▶ [REQUIRED WORK] Whenever the string "Given" turns up in a line below, that line should be copied.

▶ [DATA EXCERPTS]
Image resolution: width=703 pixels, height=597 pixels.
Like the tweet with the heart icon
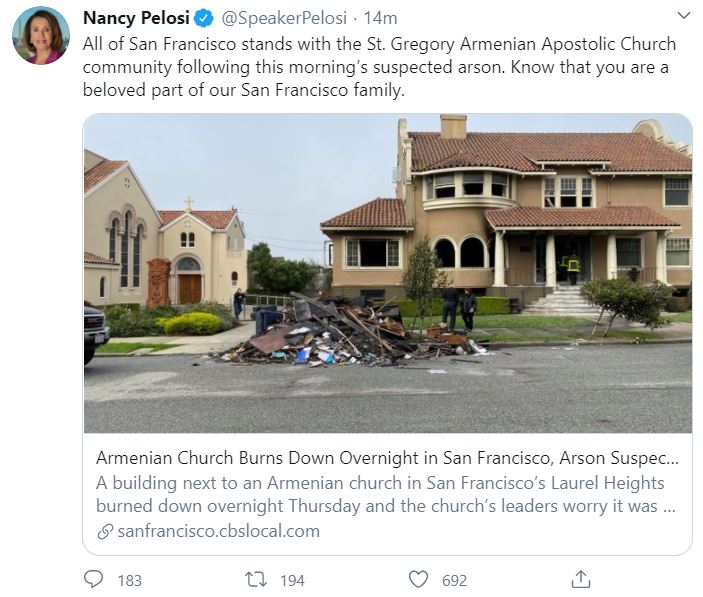pyautogui.click(x=418, y=579)

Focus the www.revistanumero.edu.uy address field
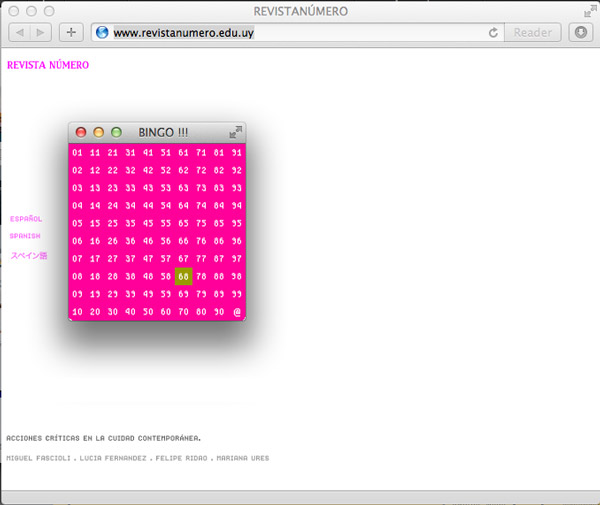point(290,32)
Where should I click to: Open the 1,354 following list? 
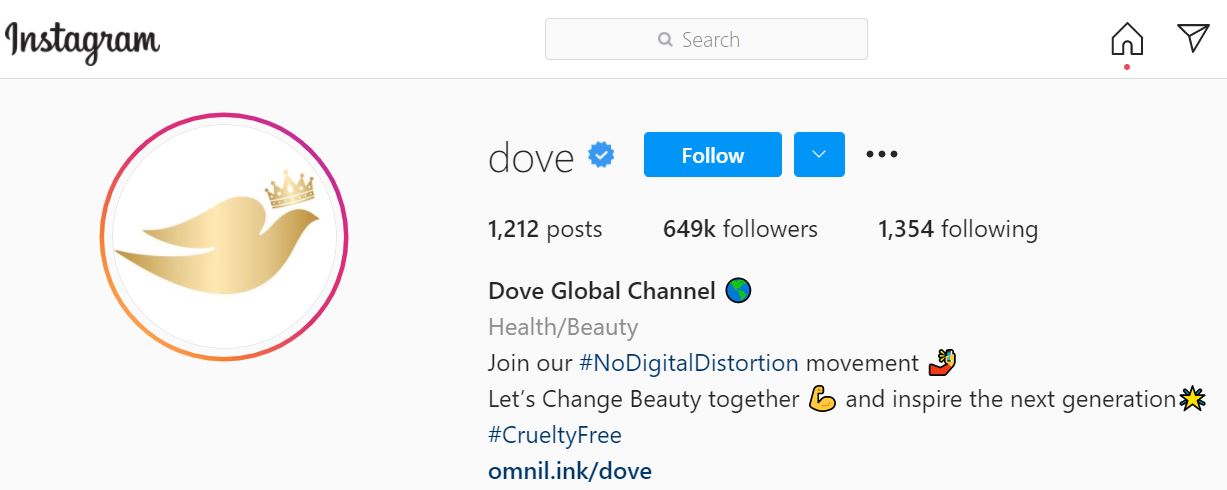point(958,229)
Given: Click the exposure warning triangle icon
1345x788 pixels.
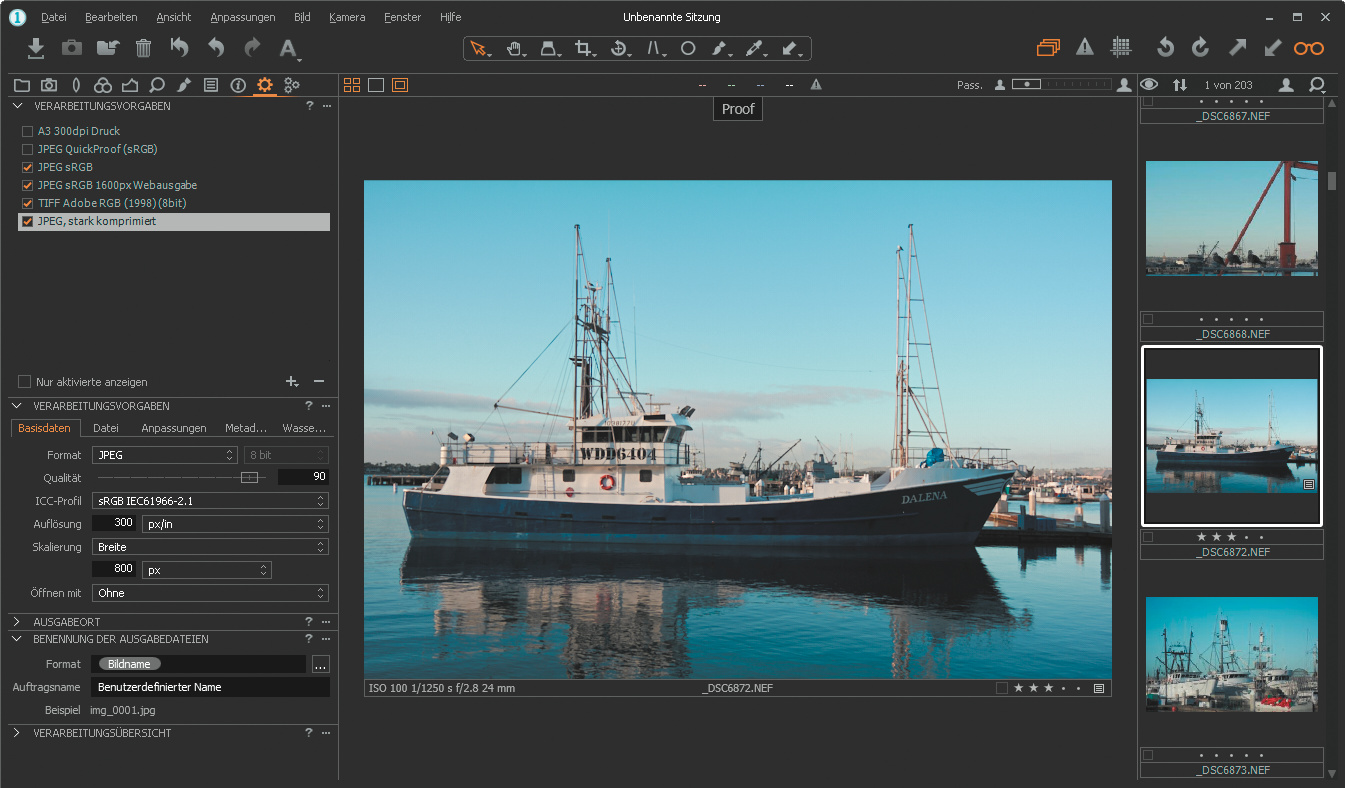Looking at the screenshot, I should point(1085,48).
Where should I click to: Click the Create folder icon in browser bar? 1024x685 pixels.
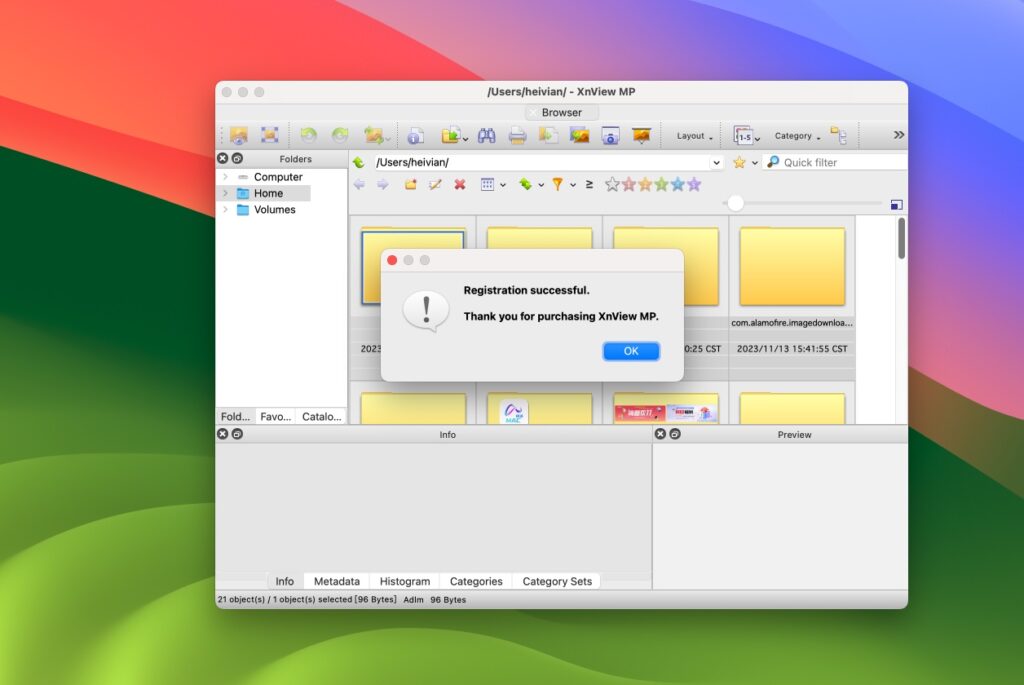(x=411, y=185)
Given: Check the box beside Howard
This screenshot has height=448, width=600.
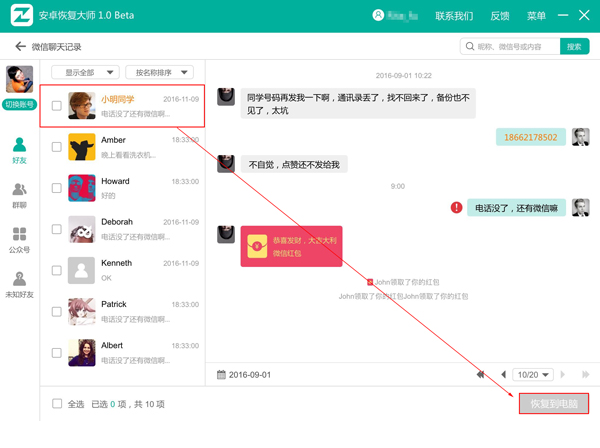Looking at the screenshot, I should (57, 188).

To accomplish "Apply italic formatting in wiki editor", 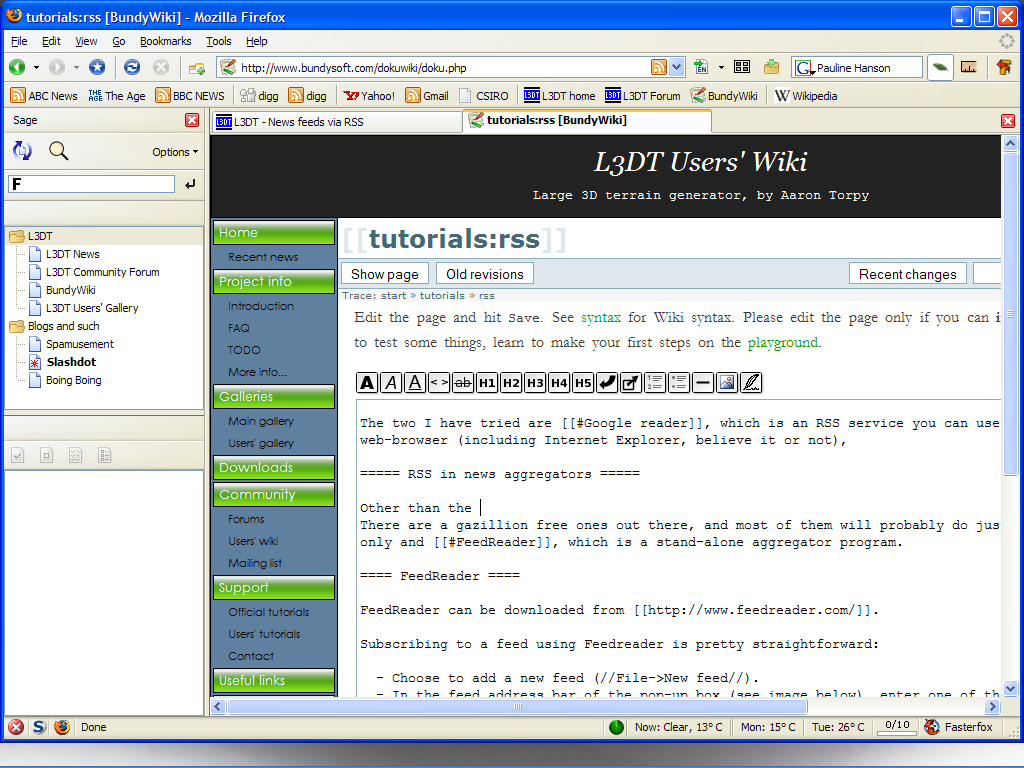I will [x=391, y=382].
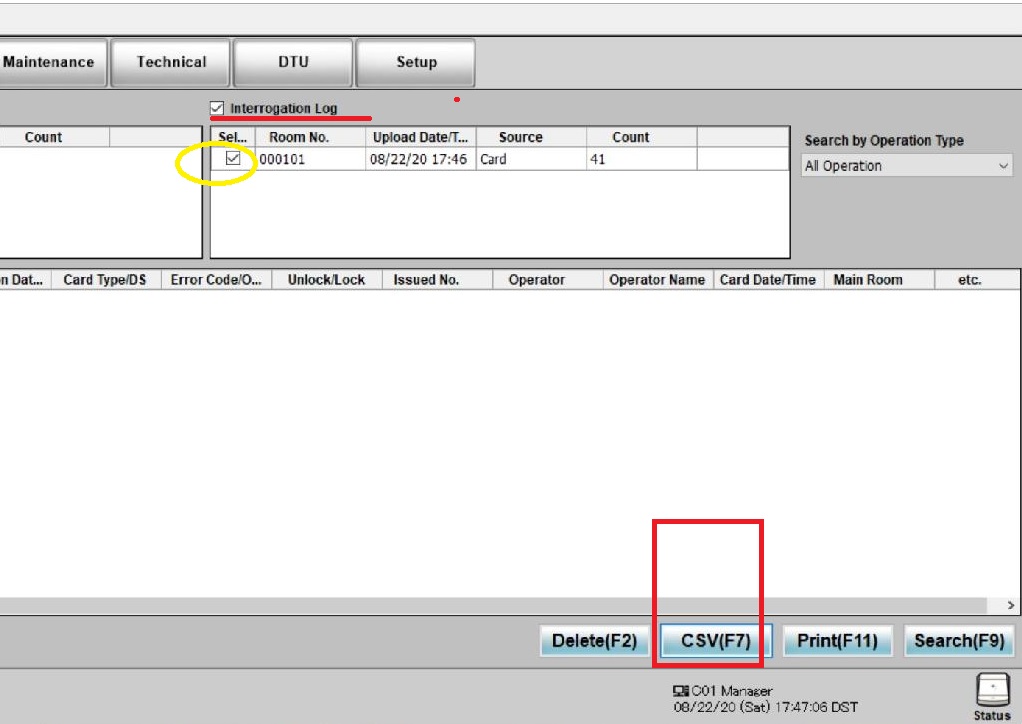Viewport: 1022px width, 724px height.
Task: Select the 000101 room log row
Action: 420,159

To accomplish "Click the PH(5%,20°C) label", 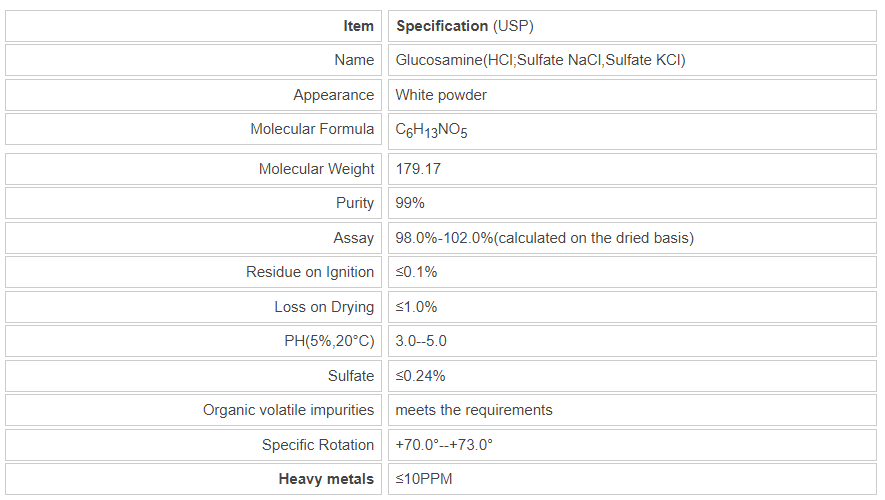I will [329, 341].

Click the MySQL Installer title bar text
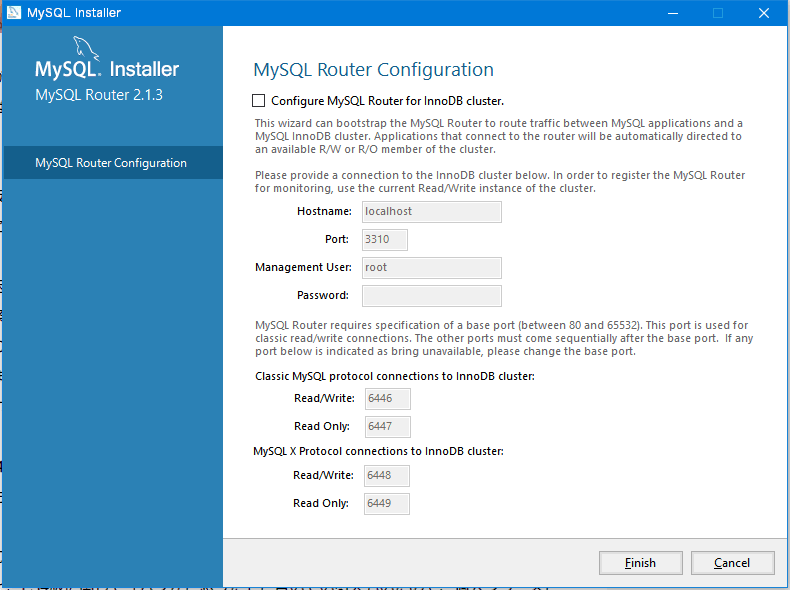(75, 13)

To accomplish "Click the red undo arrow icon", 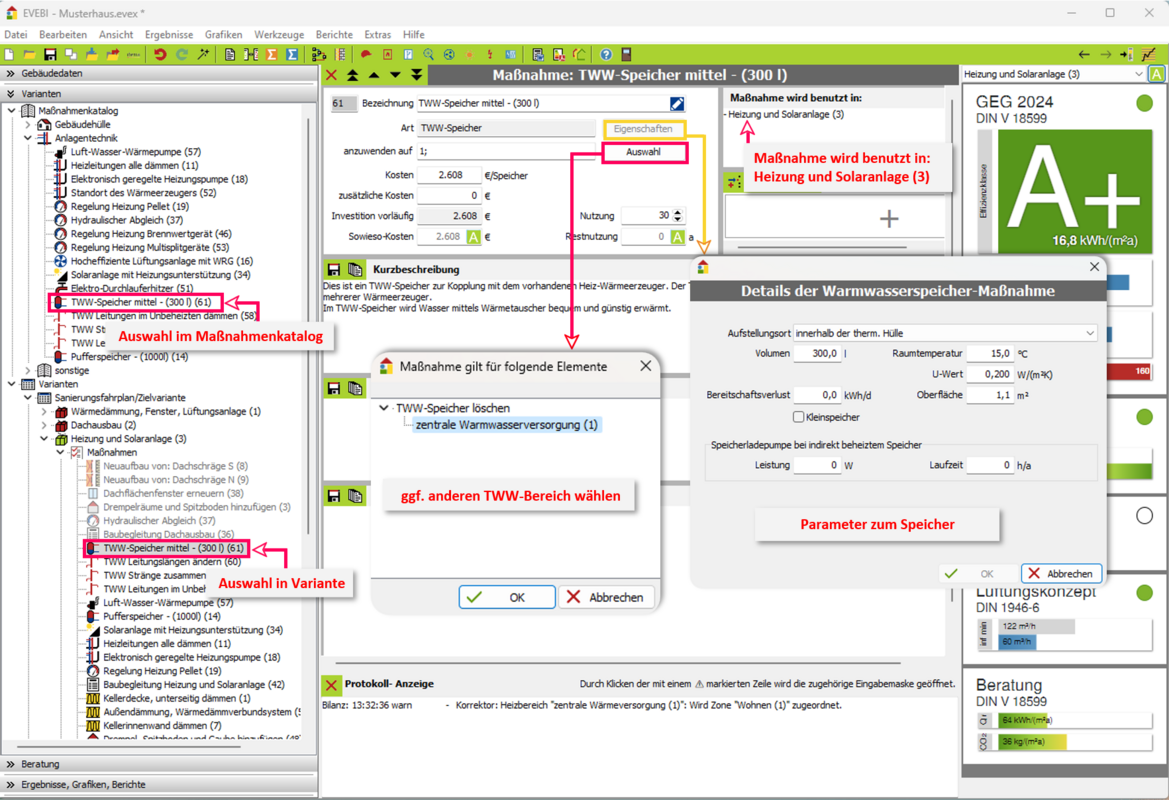I will coord(160,54).
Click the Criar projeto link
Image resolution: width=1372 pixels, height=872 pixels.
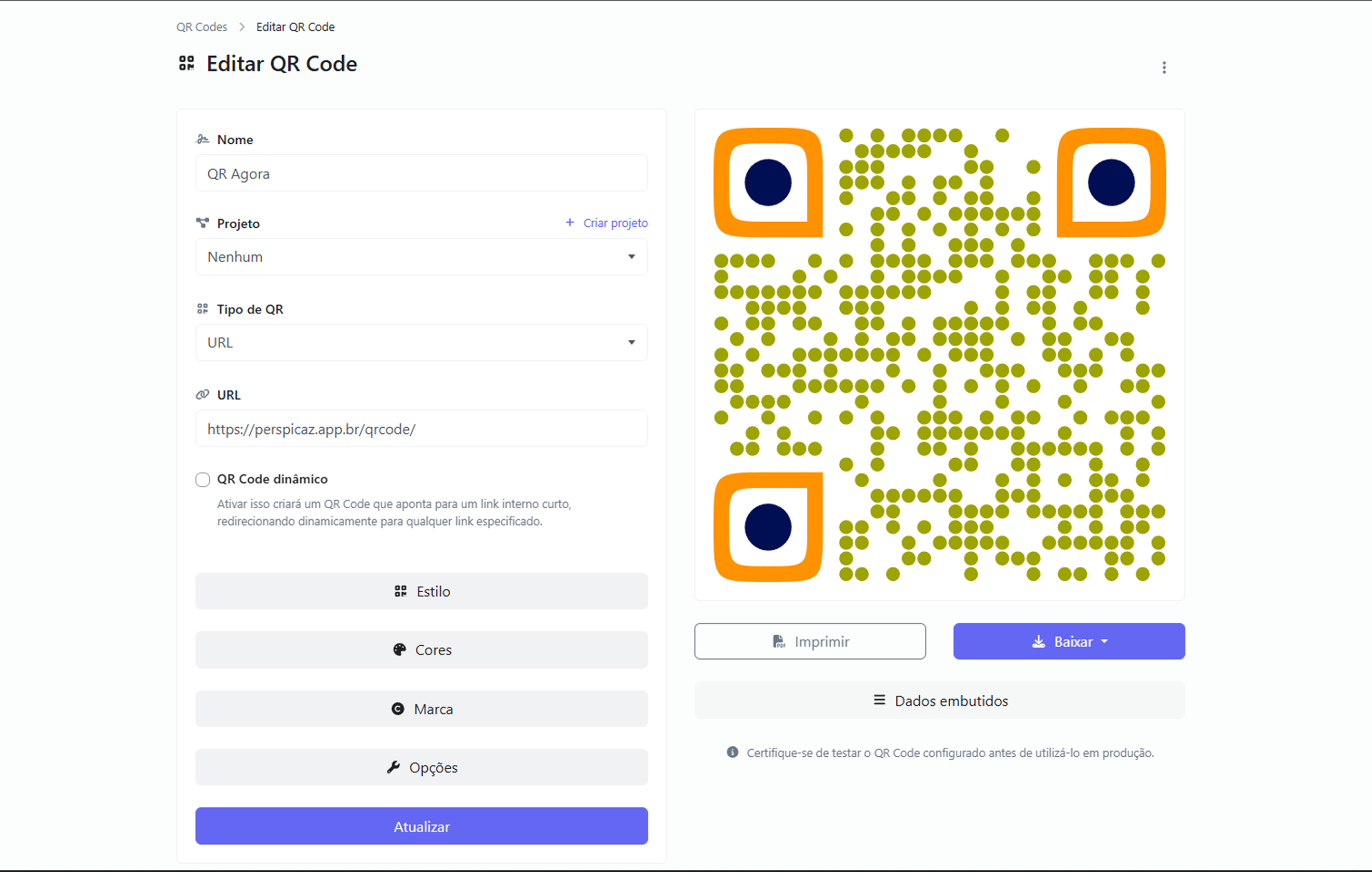[x=607, y=223]
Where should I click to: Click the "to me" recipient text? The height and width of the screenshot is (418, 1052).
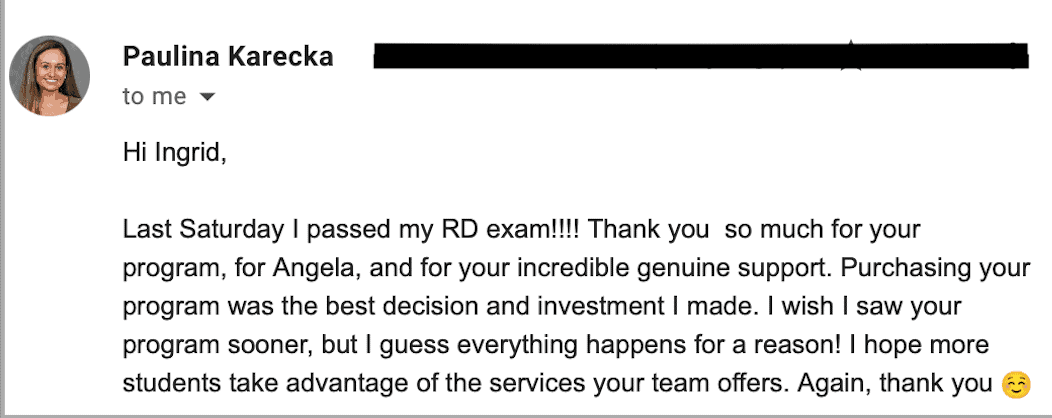click(154, 97)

▶ [TASK RESULT]
Given: Click the exposure warning triangle icon
Given: Check the box beside Howard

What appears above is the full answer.